• MATERIAL FOR THIS TASK:
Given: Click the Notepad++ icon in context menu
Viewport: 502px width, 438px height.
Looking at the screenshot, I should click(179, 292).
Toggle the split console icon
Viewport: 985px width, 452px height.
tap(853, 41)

• WRITTEN TASK: Please present each line of the listing above as a numbered list, leaving out any blank lines.

• TASK ANSWER:
1. Given: Click the Notepad++ icon in context menu
2. Viewport: 502px width, 438px height.
3. Looking at the screenshot, I should click(179, 292).
4. Toggle the split console icon
5. Viewport: 985px width, 452px height.
6. tap(853, 41)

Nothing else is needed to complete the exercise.